• _EXERCISE DESCRIPTION_:
Begin at the top of the listing below. Write each line out exactly, ending with the line that holds "The image size is (771, 434).".

• _RECORDS SHOWN_:

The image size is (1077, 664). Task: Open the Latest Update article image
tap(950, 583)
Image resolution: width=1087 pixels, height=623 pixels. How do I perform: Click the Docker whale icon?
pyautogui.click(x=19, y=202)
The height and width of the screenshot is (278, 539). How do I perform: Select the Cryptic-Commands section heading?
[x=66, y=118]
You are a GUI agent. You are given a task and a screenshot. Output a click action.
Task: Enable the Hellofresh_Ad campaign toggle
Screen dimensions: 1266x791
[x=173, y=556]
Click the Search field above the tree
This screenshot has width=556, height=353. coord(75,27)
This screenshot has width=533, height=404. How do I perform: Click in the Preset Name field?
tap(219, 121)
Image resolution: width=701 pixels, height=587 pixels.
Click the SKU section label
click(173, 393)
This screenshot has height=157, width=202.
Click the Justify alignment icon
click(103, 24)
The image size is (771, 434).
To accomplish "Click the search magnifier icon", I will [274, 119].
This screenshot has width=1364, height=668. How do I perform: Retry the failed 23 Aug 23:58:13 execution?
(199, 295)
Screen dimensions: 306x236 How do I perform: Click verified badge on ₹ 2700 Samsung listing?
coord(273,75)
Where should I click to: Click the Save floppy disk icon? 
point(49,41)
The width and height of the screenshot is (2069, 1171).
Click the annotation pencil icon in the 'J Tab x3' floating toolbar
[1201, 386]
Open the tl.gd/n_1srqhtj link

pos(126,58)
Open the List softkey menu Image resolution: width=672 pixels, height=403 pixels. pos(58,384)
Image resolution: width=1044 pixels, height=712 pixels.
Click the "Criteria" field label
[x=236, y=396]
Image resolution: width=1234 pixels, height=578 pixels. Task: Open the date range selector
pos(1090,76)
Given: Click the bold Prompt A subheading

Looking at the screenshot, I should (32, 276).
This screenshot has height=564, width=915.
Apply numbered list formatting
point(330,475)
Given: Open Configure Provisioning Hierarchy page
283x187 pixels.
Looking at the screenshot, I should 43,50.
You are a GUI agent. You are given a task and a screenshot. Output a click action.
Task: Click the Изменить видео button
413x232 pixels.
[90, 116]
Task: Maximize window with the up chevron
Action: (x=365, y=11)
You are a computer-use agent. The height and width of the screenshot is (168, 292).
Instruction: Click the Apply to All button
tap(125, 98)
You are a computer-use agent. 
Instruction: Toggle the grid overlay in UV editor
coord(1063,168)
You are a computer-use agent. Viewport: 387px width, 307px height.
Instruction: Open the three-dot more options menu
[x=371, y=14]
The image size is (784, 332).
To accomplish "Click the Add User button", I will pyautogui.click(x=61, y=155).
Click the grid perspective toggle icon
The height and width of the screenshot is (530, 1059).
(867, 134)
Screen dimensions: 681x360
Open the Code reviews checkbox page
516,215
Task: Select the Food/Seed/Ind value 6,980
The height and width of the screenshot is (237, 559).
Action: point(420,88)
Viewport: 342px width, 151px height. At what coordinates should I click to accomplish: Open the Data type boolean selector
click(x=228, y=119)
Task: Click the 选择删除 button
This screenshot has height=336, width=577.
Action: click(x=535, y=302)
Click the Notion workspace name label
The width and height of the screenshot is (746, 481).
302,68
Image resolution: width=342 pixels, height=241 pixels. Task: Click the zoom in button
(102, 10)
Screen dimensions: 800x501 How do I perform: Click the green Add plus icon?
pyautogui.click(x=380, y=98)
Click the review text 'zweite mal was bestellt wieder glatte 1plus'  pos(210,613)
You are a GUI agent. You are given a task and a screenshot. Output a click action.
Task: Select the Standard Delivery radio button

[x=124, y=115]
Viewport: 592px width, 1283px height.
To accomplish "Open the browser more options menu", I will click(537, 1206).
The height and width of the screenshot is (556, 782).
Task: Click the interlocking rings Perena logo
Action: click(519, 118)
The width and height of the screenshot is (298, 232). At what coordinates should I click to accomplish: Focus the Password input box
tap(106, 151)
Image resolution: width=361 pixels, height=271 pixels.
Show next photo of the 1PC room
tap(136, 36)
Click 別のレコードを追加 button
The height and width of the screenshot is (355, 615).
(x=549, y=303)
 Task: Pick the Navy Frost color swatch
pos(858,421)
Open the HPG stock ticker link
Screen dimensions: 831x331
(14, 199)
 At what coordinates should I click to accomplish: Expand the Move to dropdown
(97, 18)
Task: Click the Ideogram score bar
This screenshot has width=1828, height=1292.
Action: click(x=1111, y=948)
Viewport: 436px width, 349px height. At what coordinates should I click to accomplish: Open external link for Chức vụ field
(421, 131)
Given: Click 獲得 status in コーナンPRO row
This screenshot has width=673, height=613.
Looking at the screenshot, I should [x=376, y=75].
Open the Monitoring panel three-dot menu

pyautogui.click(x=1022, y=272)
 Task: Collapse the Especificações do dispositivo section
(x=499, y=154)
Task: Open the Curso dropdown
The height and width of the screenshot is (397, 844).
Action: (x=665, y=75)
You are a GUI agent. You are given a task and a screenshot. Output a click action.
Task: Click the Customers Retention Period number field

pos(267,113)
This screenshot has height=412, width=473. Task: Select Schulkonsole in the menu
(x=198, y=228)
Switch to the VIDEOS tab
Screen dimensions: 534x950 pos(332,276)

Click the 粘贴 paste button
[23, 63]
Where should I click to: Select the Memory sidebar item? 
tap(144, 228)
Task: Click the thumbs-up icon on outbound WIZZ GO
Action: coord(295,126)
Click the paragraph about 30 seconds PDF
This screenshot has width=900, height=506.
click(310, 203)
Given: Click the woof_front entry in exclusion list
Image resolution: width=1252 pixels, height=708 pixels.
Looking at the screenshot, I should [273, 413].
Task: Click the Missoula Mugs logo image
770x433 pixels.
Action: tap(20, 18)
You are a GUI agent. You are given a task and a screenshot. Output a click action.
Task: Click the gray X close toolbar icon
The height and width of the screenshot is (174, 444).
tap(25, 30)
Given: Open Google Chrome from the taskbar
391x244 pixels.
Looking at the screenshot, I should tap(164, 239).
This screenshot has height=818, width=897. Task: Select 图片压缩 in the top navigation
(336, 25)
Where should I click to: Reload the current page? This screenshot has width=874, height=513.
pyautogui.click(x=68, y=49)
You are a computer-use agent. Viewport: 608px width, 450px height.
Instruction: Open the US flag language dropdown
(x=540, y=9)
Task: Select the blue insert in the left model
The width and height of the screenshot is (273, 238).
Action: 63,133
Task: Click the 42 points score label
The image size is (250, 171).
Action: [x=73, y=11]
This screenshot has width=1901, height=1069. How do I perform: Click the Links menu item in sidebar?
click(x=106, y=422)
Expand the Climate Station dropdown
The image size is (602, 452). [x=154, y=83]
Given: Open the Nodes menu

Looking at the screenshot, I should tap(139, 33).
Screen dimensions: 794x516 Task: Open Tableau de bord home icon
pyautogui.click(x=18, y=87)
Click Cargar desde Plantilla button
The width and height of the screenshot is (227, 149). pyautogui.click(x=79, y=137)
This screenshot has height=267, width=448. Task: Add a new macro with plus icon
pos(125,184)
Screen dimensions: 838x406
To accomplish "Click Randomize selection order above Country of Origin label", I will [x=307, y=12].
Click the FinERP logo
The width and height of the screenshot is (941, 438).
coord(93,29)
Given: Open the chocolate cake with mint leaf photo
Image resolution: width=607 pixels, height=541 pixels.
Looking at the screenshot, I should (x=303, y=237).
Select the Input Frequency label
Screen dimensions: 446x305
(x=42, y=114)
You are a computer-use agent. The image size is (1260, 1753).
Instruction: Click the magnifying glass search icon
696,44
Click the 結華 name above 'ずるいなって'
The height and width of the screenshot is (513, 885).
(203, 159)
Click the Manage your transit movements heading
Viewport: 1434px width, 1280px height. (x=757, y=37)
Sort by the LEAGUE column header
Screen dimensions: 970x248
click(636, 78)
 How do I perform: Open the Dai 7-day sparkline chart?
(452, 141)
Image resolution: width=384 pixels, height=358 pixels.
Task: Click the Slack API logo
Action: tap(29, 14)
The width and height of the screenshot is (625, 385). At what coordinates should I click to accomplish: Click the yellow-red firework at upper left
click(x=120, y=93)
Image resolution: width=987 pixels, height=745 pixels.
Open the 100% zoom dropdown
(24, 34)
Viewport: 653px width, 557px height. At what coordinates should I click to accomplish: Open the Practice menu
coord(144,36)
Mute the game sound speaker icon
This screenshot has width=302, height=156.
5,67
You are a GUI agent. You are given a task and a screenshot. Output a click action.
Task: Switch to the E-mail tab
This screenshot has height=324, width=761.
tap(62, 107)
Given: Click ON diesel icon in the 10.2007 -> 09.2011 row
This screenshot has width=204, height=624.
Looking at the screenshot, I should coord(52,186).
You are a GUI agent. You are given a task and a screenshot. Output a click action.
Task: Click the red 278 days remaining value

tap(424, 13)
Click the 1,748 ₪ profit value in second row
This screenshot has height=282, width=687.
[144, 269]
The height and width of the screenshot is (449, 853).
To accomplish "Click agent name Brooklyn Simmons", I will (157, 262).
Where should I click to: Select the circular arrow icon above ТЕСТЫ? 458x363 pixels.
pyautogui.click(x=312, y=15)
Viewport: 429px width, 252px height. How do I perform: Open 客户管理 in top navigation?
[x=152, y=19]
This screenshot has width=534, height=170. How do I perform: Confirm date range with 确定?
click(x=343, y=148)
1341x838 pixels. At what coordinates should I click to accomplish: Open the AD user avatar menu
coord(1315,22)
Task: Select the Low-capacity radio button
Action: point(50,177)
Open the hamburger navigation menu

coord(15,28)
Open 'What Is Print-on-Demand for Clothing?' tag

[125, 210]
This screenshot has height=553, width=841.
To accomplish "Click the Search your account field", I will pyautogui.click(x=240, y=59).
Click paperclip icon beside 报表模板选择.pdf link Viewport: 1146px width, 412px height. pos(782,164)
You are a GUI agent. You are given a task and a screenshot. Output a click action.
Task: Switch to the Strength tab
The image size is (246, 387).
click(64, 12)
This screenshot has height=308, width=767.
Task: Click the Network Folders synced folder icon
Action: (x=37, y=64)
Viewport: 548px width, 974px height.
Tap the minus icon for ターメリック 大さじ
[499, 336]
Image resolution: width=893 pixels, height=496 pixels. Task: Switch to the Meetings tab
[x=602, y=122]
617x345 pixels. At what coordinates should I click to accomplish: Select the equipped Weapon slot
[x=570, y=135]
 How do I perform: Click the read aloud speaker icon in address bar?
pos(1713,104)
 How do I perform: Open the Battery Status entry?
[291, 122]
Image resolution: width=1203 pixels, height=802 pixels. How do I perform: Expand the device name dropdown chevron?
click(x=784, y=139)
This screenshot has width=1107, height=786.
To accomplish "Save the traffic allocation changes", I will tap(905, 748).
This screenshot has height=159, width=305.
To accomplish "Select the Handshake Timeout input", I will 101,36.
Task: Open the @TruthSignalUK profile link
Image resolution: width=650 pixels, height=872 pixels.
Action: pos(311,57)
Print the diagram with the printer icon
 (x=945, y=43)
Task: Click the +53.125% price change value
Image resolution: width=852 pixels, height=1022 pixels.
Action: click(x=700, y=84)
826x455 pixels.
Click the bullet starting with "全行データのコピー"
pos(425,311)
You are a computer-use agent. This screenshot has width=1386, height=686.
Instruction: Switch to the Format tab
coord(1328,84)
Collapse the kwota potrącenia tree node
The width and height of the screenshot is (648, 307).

• _TASK SOLUTION_:
The image size is (1077, 664). Task: Open the Latest Update article image
tap(950, 583)
Image resolution: width=1087 pixels, height=623 pixels. How do I perform: Click the Docker whale icon?
pyautogui.click(x=19, y=202)
The height and width of the screenshot is (278, 539). How do I perform: Select the Cryptic-Commands section heading?
[x=66, y=118]
You are a GUI agent. You are given a task and a screenshot. Output a click action.
Task: Enable the Hellofresh_Ad campaign toggle
Screen dimensions: 1266x791
[x=173, y=556]
Click the Search field above the tree
This screenshot has width=556, height=353. coord(75,27)
This screenshot has width=533, height=404. How do I perform: Click in the Preset Name field?
tap(219, 121)
Image resolution: width=701 pixels, height=587 pixels.
Click the SKU section label
click(173, 393)
This screenshot has height=157, width=202.
Click the Justify alignment icon
click(103, 24)
The image size is (771, 434).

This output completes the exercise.